Keira se arrodilló junto a él y le puso un cojín debajo de la cabeza.

– No vamos a dejarlo aquí solo de ninguna manera, ¿me ha oído?

– La adoro, es más cabezota que yo todavía. No tienen más que dejar la puerta abierta, llamen a una ambulancia cuando ya se hayan marchado. Dios mío, qué dolor -dijo, abrazándose el pecho-. Por favor, se lo suplico, prosigan con lo que yo ya no puedo hacer, están muy cerca de su objetivo.

– ¿Qué objetivo, Ivory?

– Querida, ha hecho el hallazgo más sensacional que se puede hacer; todos sus colegas la envidiarán por ello. Ha encontrado al hombre cero, al primero de nosotros, y esa canica con sangre que obra en su poder será la prueba que lo demostrará. Pero ya lo verá, si estoy en lo cierto, ésa no será la última sorpresa que encontrará. El segundo texto, en mi secreter. Adrian ya lo conoce, no lo olviden, al final los dos lo comprenderán todo.
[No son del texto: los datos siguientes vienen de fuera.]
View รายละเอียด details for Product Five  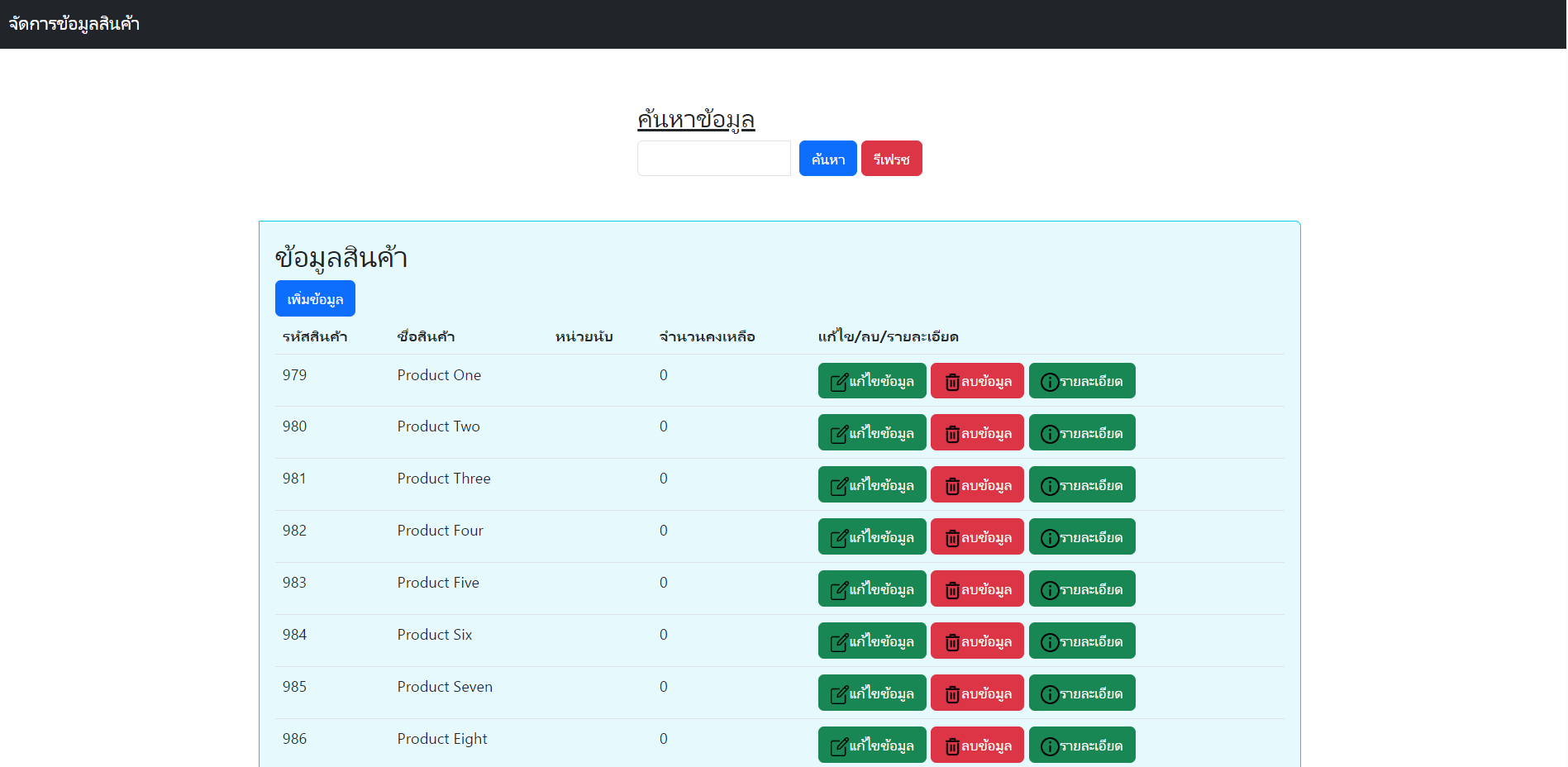1082,589
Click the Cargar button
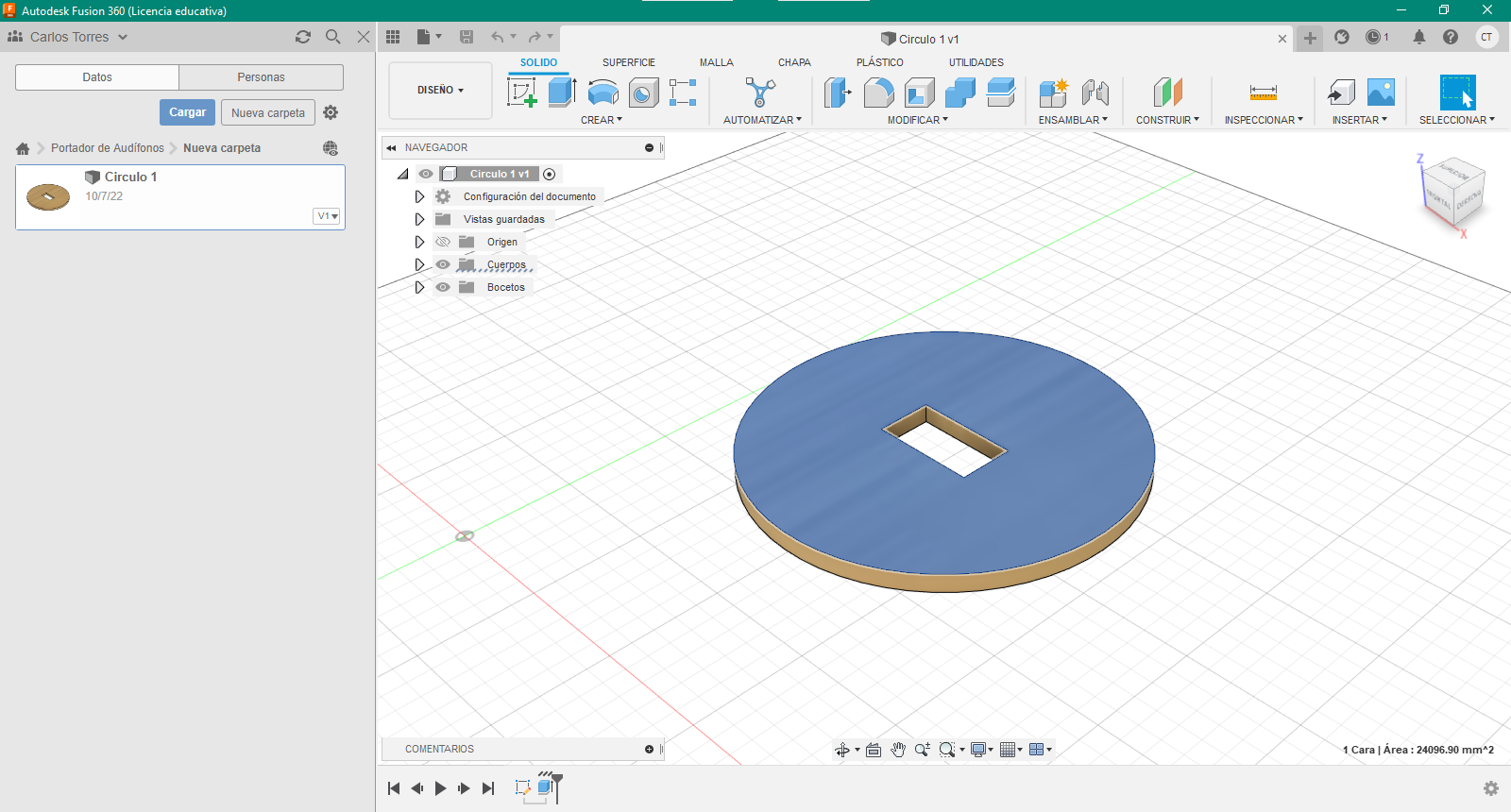This screenshot has width=1511, height=812. (187, 112)

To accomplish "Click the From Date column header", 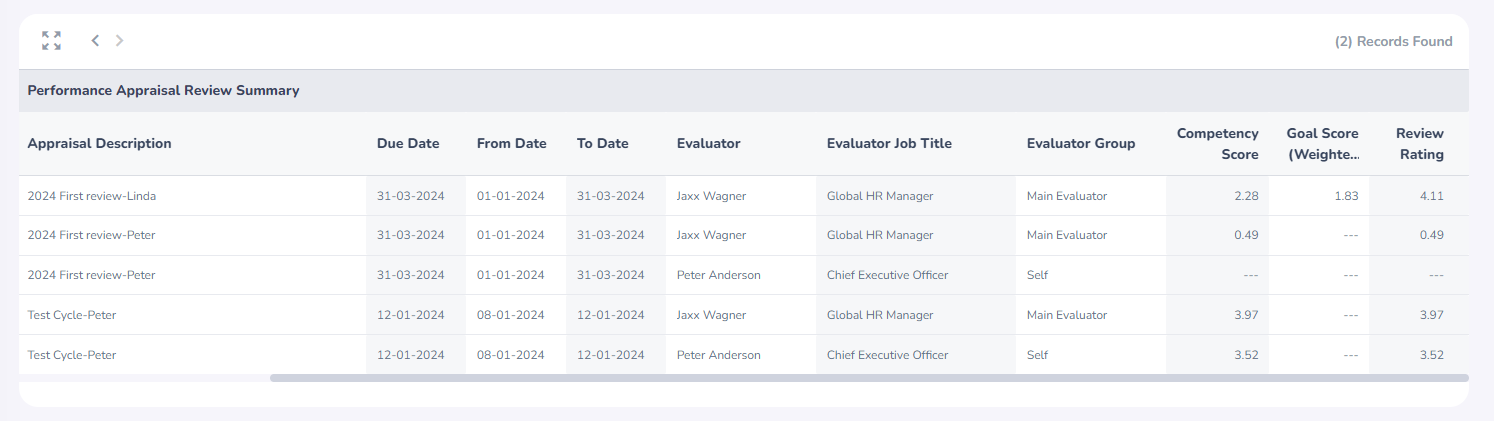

Ivory perdió el conocimiento. Keira no siguió su último consejo; mientras yo rebuscaba en el secreter, llamó a una ambulancia con mi teléfono móvil.

Nada más salir del edificio, nos sentimos culpables.

– No deberíamos haberlo dejado solo.

– Pero si nos ha echado él…

– Para protegernos. Ven, volvamos.

A lo lejos sonó una sirena, conforme pasaban los segundos se oía más cerca.

– Por una vez, hagámosle caso -le dije a Keira-, vámonos corriendo de aquí.

Un taxi subía por el quai de Orleans, lo paré y le pedí al conductor que nos llevara a la estación del norte. Keira me miró extrañada. Le enseñé la hoja que había arrancado del bloc de notas que había encontrado en el vestíbulo del piso de Ivory justo antes de marcharnos. La dirección que nos había apuntado estaba en Londres, era la Sociedad Británica de Investigaciones Genéticas, sita en el número 10 de Hammersmith Grove.

Londres

Había avisado a Walter de nuestra llegada. Vino a buscarnos a la estación de Saint Paneras; nos esperaba al pie de las escaleras mecánicas, vestido con su gabardina y con las manos a la espalda.

– No pareces de muy buen humor -le dije al verlo.

– ¡He dormido mal por culpa de alguien que yo me sé!

– Siento mucho haberte despertado.

– No tenéis buena cara ninguno de los dos -nos dijo, mirándonos con atención.

– Hemos pasado la noche en el avión, y estas últimas semanas no hemos parado. Bueno, qué, ¿nos vamos? -dijo Keira.

– He encontrado la dirección que me pedisteis -dijo Walter mientras nos llevaba a la cola de los taxis-. Al menos no me habréis quitado el sueño en vano, espero que valga la pena.

– ¿Ya no tienes tu cochecito? -le pregunté al subir al black cab.

– Yo, a diferencia de otros, y no miro a nadie -contestó-, sigo los consejos de mis amigos. Lo he vendido y os tengo preparada una sorpresa, pero eso ya lo veremos más tarde. Al número 10 de Hammersmith Grove -le dijo al taxista-. Vamos a la Sociedad Británica de Investigaciones Genéticas, es el lugar que buscabais.